§ **WHAT YOU NEED TO DO**
Extract from the listing each line in which the word "computer" appears.

§ **INFORMATION PROVIDED**
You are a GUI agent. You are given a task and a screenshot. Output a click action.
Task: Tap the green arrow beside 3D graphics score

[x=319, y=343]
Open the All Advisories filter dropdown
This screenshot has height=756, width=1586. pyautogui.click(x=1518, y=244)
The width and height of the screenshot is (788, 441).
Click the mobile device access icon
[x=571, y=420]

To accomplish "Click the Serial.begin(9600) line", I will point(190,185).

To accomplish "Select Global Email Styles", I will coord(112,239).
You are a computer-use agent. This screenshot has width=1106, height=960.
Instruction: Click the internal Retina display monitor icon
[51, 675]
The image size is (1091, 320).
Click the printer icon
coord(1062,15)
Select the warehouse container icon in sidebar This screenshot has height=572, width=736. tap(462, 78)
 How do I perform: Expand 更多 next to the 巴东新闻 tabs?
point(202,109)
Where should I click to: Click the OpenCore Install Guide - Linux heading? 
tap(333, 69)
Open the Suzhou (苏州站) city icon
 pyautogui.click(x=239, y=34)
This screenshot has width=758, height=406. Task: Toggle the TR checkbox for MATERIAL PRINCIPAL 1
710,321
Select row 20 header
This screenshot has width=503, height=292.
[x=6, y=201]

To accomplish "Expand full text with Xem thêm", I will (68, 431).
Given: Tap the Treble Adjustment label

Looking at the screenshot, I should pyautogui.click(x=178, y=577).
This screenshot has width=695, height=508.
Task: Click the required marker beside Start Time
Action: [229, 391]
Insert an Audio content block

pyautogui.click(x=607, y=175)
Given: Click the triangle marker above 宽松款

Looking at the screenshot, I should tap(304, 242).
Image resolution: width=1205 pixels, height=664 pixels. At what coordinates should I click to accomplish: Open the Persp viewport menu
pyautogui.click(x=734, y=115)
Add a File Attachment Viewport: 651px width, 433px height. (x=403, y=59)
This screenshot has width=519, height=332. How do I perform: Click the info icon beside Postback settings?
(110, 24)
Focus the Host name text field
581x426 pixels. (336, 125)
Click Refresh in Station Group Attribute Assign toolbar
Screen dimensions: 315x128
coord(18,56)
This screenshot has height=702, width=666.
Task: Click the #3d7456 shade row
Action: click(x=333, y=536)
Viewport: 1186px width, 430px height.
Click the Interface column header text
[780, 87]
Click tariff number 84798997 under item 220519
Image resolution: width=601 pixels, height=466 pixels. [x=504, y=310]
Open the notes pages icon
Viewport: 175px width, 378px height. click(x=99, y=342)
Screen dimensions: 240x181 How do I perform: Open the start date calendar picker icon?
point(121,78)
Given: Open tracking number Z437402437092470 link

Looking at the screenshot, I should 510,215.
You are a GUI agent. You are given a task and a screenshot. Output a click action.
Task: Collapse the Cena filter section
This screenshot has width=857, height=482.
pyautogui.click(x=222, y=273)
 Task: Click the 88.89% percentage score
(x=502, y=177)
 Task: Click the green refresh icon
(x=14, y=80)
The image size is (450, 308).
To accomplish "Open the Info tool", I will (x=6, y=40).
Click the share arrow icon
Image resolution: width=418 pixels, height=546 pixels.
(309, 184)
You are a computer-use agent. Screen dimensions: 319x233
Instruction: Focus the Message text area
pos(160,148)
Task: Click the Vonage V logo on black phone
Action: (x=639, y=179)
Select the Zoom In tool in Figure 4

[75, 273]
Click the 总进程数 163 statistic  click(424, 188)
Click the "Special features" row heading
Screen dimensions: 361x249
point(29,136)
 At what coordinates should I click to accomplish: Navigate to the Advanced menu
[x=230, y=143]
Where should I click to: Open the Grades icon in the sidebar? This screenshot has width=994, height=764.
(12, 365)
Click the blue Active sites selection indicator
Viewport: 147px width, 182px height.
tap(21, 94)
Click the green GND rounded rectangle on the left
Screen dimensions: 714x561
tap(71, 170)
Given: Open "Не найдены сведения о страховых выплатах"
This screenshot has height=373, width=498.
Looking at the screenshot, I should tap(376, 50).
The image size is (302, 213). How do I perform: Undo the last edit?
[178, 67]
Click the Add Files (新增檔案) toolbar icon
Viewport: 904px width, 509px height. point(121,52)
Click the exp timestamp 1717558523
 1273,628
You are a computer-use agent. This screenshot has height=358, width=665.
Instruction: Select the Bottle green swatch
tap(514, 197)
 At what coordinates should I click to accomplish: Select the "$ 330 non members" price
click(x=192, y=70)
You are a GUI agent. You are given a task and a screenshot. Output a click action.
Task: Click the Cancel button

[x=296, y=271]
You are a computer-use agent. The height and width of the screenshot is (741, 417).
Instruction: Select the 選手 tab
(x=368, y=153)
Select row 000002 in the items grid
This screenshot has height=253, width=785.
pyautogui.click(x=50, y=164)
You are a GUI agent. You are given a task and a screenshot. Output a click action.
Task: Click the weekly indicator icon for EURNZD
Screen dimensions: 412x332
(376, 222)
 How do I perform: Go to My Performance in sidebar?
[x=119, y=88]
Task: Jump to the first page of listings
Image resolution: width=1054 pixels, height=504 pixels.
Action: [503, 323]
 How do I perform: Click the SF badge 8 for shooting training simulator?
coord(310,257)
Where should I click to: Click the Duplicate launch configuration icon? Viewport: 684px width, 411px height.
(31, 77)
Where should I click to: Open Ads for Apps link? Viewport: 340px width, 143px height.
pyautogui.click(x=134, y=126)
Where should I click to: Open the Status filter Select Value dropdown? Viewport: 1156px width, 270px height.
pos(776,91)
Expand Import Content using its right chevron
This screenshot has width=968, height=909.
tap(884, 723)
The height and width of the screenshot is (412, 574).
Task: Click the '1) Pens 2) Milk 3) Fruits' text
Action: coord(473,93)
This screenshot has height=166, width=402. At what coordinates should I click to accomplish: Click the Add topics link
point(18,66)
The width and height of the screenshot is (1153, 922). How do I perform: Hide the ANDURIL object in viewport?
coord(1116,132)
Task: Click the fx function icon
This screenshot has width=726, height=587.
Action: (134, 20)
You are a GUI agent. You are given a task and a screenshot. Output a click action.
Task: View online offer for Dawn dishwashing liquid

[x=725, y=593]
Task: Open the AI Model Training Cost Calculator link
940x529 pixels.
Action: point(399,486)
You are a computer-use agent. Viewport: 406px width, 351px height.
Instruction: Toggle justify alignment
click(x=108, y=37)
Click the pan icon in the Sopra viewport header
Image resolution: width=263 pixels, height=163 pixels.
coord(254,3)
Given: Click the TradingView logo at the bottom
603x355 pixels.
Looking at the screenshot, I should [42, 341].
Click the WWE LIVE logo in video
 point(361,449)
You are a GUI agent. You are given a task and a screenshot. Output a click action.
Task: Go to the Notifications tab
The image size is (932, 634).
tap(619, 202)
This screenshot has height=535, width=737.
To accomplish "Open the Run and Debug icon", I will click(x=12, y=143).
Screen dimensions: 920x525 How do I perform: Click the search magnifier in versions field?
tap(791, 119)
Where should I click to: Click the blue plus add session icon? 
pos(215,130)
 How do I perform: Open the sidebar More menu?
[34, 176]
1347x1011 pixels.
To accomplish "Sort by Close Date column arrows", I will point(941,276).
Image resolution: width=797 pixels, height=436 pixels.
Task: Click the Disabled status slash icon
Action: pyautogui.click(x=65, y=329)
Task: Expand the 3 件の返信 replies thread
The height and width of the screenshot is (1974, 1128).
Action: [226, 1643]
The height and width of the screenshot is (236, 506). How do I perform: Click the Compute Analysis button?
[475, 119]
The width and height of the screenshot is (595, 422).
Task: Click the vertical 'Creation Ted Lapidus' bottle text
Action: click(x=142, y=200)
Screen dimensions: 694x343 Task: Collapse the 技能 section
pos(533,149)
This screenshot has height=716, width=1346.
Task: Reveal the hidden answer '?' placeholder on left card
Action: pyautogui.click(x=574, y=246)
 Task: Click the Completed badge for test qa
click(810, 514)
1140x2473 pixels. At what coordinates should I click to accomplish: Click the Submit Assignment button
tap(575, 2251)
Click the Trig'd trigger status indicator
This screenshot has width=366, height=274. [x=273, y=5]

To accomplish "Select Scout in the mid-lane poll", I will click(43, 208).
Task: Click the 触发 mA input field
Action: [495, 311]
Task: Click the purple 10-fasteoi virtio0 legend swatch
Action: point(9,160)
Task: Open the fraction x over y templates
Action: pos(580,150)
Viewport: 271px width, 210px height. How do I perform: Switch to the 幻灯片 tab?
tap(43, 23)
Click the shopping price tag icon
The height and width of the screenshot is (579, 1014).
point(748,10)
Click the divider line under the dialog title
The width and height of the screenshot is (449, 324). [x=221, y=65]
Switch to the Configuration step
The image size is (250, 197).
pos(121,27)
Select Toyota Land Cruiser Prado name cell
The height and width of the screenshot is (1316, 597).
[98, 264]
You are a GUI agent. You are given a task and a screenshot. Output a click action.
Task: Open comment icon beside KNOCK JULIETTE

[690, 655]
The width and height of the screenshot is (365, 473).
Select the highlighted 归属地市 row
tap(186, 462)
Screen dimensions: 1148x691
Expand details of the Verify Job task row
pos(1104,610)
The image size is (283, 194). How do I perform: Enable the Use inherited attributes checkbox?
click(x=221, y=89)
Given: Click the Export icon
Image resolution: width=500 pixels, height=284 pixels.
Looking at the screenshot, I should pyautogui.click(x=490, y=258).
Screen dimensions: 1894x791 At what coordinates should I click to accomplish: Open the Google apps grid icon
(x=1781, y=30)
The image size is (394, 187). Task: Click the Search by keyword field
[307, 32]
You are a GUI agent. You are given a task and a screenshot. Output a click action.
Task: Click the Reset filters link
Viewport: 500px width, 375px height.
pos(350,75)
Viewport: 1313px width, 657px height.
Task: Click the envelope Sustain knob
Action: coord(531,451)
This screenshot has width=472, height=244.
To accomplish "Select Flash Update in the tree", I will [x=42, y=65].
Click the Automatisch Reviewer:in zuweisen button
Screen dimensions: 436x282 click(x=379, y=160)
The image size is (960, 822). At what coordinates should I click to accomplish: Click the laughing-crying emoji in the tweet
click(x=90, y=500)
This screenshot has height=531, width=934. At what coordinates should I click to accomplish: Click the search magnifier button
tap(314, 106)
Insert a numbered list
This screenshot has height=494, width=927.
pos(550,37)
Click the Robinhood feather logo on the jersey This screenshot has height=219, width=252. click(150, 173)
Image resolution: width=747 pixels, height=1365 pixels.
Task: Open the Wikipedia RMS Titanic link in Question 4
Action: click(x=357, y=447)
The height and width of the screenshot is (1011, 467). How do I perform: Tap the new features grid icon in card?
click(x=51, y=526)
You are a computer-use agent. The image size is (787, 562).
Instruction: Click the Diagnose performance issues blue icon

§ **ANSWER SPACE**
You are a computer-use agent. This screenshot has width=1106, height=960.
You are a computer-use agent. Screen dimensions: 319x233
You are a computer-use agent. This screenshot has height=358, width=665.
You are a computer-use agent. The height and width of the screenshot is (741, 417).
You are a computer-use agent. Viewport: 406px width, 351px height.
You are a computer-use agent. The image size is (787, 562).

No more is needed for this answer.